10 Ridiculously Obvious Study Findings

I listen to a lot of podcasts. (For those who haven’t joined the information age a podcast is like a radio program that is recorded and delivered to your smartphone or music player on a regular basis). One of my favorites is National Public Radio’s, Wait, Wait, Don’t Tell Me. It is a great combination of current events and humor and besides the host and announcer, there is a rotating panel (from many) of three humorists to help answer questions and add commentary. One regular panel member is the comedienne, Paula Poundstone. She is known for her dry delivery and generally low key incredulity over things that don’t make sense.

In order to find enough different stories for the news, the show often will find obscure studies and use that for a question. While most contestants and panelists take the source as offered, Paula always questions these odd studies. She goes on a comedic rant about why they study existed, who is paying for it and what value it brings. Those are some of the funniest moments of the show.

════════════════

QUESTIONS —
**1.** According to the passage on the radio quiz show, which regular panel member always questions the obscure studies used for questions?
**2.** Summarize the passage on the radio quiz show in two sentences.
**3.** Continue the passage on the radio quiz show and its odd studies, picking up after its final sentence.

[Dataset records]

════════════════

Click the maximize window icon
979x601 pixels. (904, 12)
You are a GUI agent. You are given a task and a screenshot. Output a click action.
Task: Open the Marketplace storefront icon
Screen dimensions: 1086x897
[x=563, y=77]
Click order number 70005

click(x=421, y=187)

════════════════

RESPONSES TO THE TASKS —
**1.** Paula Poundstone.

**2.** One of the writer's favorite podcasts is National Public Radio's Wait, Wait, Don't Tell Me, which combines current events and humor and features a rotating panel of three humorists, including the comedienne Paula Poundstone. The show often uses obscure studies for its questions, and Poundstone always questions them in comedic rants about why they exist, who pays for them and what value they bring.

**3.**
At the end of 2011, Time Magazine put out a list of 10 Ridiculously Obvious Study Findings. Paula would have a field day with these. Here they are:

10. False Confessions May Lead to More Errors in Evidence, Study Shows – I confess I wouldn’t have thought otherwise.

9. Big, Tall, Little and Tiny: Words That Promote Important Spatial Skills – So the use of language helps us think?

8. Norwegian Study Finds Opening Bars Longer Increases Violence – If bars were open for very short periods I’d think that there would be more violence…against the bar owners.

7. Crash Experts Find Car Seats Protect Overweight Kids Too – Um…I’d hope so.

6. Freeway Air Bad for Mouse Brain – Who thought it might be good for them?

5. Traumatic Brain Injury Frequently Leads to Headache – A big ole spike in the head will do that.

4. Under Money Strains, Some Older Adults May Turn to Alcohol – I think it was an excuse for the researcher to spend more time in bars.

3. Relaxing Can Make You Fatter – I’m the King of relaxing….um….HEY!!!

2. Surgeons Perform Better with Eye Movement Training – I like my surgeon to have mastered the ability to move their eyes, thank you.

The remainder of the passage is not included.